Par Jean-Christophe Chanut  |   |  943  mots
L'ancienne présidente du Medef estime que son succesur Pierre Gattaz fait preuve de misogyniee
"Misogynie", "logique esclavagiste", Laurence Parisot, l'ancienne présidente du Medef, et son successeur Pierre Gattaz, s'échangent des mots très vifs. Le tout sur fond de polémiques sur la rémunération de dirigeants... dont celles de Pierre Gattaz et de Denis Kessler l'emblématique président du réassureur Scor.

Règlement de comptes public au Medef entre l'ancienne présidente Laurence Parisot et son successeur Pierre Gattaz.
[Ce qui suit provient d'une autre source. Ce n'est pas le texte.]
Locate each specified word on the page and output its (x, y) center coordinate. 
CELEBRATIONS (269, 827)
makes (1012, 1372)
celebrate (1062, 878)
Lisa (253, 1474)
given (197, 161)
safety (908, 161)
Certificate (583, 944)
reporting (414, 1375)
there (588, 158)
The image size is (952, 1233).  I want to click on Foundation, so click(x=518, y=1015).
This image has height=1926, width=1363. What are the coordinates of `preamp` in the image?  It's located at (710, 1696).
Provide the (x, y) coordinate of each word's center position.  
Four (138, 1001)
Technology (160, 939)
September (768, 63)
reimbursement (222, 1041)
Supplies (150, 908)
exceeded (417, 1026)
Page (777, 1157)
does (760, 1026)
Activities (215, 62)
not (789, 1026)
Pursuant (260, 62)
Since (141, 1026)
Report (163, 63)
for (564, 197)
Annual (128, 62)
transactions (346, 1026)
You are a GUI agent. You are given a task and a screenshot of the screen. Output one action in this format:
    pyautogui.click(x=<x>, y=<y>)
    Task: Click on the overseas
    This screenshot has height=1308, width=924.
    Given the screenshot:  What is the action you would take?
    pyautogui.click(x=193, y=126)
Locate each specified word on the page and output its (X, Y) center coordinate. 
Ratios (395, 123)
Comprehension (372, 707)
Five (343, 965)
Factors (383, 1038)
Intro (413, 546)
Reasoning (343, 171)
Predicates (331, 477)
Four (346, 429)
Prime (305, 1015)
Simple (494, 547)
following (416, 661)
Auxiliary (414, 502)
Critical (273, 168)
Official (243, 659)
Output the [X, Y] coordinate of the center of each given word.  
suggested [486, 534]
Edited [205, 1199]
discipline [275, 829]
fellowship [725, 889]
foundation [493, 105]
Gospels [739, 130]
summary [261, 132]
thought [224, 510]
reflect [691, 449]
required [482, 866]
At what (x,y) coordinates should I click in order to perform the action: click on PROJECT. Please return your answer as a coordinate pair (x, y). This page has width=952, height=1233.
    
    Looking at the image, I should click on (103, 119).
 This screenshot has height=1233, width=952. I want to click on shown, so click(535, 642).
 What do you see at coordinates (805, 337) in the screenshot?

Le tout sur fond de polémique sur les hausses de rémunération de certains dirigeants d'entreprises, tel… Pierre Gattaz, encore lui, et Denis Kessler, l'emblématique patron du réassureur Scor et lui-même ancien… vice-président délégué du Medef.

De fait, les débats sur la rémunération des dirigeants peuvent d'autant plus vite s'enflammer en ce moment que le patronat prône une certaine modération salariale pour regagner en compétitivité. Et ce en plus du pacte de responsabilité qui a accordé de nouveaux allègements de cotisations et d'impôt sur les sociétés aux entreprises.

Pierre Gattaz s'augmente de 29%...

Pierre Gattaz, l'actuel  président du Medef s'est fait épinglé par un article du Canard enchaîné, qui soulignait que sa rémunération fixe et variable perçue en tant que dirigeant de l'entreprise industrielle Radiall, avait augmenté de 29% entre 2012 et 2013. Cette somme est passée de 329.189 à 426.092 euros, selon le rapport annuel 2013 de l'entreprise, en ligne. Piqué, l'industriel s'est défendu sur son blog, en précisant que son salaire fixe avait augmenté de 3%. C'est son bonus, indexé sur la croissance du résultat opérationnel courant de sa société, qui a atteint 102.000 euros en 2013, contre 14.000 en 2012, 58.400 en 2011, et zéro sur les trois années 2008, 2009, 2010. "Au final, ma rémunération en 2013 s'élève donc à 420.000 (...) Pour mémoire, la limite maximum des salaires des PDG des entreprises publiques a été fixée par l'Etat à 450.000 euros", affirme -t-il.

Bien entendu, cette affaire n'a pas échappé au président de la République lors de son intervention mardi 6 mai sur BFM-RMC : "Il y a un moment où chacun doit être responsable: on ne peut pas demander la baisse du Smic, voire sa suppression, et en même temps considérer qu'il n'y a pas de salaire maximum", a-t-il déclaré.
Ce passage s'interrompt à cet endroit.